This was hardly diplomatic language, and Holland was forced to step into the breach to quash rumours that Tomlyns ‘is inclinable to popery, and will (if he be chosen) expect or sue for his charges of attendance in Parliament’, which sufficed to secure his election. Lord Compton did not stand again, and was replaced by his father’s secretary, Ralph Goodwin, who was admitted as a burgess and, like Compton, had the rule barring election of non-corporation members suspended in his favour.14
Relations between Tomlyns and the corporation improved considerably once the fee-farm issue was resolved: he assisted Holland in securing an Exchequer decree waiving Ludlow’s liability to parliamentary fifteenths at Easter 1625; and in the following year he assisted the town clerk in lobbying for a new charter. Both Tomlyns and Goodwin were re-elected in 1625, 1626 and 1628, although in 1628 Tomlyns, then 64 years old, confessed,
I had resolved with myself, being now grown into years and sickly, not to have been in any more Parliaments, nevertheless some gentlemen of worth and others my familiar friends have persuaded me once more to be of this Parliament in hope of better success, which God grant that the king and his people may accord to the glory of the Almighty and the public welfare and good of the Commonwealth.

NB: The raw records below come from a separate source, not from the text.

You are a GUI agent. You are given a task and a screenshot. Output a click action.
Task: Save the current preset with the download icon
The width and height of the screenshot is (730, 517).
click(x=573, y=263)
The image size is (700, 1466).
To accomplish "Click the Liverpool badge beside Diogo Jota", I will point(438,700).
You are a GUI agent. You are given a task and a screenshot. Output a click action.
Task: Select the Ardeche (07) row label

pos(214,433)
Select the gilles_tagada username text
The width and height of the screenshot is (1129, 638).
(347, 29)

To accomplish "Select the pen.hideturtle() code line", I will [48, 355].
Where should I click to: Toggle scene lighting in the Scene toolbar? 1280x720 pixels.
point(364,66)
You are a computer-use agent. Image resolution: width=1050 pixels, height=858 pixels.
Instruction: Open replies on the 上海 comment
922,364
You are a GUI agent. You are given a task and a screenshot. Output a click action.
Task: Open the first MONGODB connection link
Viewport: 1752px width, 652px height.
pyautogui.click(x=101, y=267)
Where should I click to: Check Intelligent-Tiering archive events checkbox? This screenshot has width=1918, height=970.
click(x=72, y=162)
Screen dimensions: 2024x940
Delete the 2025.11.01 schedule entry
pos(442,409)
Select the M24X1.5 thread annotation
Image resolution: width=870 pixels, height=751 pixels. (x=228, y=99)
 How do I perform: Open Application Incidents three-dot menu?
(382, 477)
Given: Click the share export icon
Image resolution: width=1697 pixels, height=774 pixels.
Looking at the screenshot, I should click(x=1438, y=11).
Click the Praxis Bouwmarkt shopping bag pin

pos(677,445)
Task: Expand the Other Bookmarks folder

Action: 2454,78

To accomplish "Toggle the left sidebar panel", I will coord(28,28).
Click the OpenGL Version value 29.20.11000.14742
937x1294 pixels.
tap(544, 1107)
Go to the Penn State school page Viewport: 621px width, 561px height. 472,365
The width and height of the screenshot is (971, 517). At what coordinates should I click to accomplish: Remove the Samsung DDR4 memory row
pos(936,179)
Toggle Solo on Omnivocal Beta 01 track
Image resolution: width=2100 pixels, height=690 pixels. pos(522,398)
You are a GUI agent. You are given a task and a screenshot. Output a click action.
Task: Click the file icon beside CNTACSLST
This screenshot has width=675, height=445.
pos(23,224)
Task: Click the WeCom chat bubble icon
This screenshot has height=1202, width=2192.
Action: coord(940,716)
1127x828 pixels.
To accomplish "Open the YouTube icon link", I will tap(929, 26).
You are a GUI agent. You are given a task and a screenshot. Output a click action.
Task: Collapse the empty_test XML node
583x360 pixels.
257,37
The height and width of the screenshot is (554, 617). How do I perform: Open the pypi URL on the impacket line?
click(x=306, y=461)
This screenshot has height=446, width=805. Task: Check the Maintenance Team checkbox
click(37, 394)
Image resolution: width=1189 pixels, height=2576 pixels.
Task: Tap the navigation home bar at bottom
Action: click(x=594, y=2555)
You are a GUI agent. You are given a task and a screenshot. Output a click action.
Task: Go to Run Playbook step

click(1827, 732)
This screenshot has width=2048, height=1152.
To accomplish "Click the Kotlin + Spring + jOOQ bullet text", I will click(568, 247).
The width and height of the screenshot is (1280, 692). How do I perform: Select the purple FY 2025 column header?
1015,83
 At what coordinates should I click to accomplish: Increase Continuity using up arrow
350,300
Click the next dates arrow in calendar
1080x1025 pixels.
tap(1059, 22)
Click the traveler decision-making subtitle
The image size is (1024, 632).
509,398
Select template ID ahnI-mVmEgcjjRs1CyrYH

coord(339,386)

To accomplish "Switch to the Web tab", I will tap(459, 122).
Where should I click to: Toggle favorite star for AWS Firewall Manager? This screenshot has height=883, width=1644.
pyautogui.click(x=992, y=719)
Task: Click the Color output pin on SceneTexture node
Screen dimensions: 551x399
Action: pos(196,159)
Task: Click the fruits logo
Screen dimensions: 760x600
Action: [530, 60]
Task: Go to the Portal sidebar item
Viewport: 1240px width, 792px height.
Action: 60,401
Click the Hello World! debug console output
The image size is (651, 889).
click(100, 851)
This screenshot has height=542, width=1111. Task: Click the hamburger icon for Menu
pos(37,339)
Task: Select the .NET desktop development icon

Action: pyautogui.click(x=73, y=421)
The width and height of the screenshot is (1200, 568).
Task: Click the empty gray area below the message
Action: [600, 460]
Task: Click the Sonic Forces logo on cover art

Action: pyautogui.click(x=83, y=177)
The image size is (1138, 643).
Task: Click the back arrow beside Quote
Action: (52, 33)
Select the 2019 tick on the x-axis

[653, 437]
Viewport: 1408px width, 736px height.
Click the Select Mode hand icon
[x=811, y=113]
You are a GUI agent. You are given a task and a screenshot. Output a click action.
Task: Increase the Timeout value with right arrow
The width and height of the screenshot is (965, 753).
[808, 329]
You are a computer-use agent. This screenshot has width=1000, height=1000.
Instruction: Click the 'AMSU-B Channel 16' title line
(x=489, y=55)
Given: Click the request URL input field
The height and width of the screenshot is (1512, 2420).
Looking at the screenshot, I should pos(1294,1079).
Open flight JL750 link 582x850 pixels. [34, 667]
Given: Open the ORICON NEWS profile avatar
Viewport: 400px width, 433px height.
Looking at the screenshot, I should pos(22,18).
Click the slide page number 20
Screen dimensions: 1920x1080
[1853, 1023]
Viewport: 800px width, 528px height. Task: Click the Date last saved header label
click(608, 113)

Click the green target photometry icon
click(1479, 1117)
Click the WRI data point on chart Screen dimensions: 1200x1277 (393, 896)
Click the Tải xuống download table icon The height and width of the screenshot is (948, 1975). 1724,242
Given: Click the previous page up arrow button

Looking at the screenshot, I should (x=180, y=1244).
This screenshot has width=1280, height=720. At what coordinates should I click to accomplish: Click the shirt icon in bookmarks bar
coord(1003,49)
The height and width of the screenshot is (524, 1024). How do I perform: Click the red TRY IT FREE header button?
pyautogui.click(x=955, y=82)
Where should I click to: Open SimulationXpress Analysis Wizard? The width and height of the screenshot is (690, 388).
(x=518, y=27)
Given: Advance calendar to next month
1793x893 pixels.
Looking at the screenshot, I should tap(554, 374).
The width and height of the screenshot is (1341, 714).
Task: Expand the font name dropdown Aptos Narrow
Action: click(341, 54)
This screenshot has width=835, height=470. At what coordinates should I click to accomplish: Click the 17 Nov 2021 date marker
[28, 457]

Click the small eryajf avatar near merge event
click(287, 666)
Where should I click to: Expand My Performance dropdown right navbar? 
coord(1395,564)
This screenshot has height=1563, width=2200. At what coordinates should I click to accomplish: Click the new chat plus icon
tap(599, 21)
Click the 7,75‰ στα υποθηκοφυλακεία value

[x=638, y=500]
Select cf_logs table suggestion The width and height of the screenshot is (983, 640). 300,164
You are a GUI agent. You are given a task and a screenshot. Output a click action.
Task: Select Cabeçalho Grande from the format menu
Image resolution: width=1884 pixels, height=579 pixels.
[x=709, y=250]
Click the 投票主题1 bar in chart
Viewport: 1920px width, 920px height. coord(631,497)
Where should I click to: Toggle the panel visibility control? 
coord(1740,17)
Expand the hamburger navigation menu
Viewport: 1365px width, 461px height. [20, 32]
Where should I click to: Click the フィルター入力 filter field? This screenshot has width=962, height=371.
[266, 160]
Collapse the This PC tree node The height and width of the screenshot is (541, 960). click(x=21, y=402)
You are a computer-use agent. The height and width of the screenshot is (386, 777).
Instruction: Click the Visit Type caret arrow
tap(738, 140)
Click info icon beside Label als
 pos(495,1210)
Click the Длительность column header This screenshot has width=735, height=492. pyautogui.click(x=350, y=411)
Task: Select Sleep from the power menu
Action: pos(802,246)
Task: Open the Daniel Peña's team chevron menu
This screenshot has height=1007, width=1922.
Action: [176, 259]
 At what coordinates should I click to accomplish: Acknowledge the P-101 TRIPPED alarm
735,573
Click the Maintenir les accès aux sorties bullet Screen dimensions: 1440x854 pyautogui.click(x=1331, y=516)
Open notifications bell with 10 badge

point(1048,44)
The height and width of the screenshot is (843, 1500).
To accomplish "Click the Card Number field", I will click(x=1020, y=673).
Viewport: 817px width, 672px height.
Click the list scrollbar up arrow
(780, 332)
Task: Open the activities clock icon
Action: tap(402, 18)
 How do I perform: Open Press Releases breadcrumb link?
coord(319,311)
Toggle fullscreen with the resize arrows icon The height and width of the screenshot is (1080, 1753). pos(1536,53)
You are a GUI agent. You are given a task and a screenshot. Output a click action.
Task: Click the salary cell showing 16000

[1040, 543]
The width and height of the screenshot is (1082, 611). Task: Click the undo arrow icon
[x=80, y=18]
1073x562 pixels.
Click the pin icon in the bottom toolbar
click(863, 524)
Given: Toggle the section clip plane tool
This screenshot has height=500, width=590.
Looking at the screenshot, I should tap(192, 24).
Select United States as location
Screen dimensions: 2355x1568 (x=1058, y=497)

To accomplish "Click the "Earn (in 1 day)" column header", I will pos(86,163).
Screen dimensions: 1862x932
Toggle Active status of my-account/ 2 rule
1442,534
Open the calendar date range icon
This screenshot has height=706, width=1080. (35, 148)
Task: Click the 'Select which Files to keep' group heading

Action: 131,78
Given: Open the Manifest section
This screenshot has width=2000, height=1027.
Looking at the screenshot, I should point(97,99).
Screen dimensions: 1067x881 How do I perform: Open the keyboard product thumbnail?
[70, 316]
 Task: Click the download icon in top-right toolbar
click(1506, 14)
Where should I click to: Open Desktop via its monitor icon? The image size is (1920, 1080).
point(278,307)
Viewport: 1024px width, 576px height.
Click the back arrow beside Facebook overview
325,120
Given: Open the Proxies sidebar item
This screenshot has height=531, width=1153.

This was unfortunate for Sir Robert Harley, who, being doubtful of a seat in Herefordshire, appealed to Ludlow for succour in February 1628. After some debate the corporation decided that Northampton’s institutional influence and Tomlyns’s ownership of their fee-farm trumped Harley’s reputation as a godly commonwealthsman, obliging him to seek relief at Evesham.15
Author: Simon Healy
Notes
- 1. Salop RO, LB2/1/1, f. 103v.
- 2. Ibid. f. 104.
- 3. Ibid. f. 142.
- 4. Ibid. f. 147.
- 5. M. Faraday, Ludlow 1085-1660, pp. 1-31, 44; Ludlow Castle ed. R. Shoesmith and A. Johnson, 5-35; C219/35/2/31.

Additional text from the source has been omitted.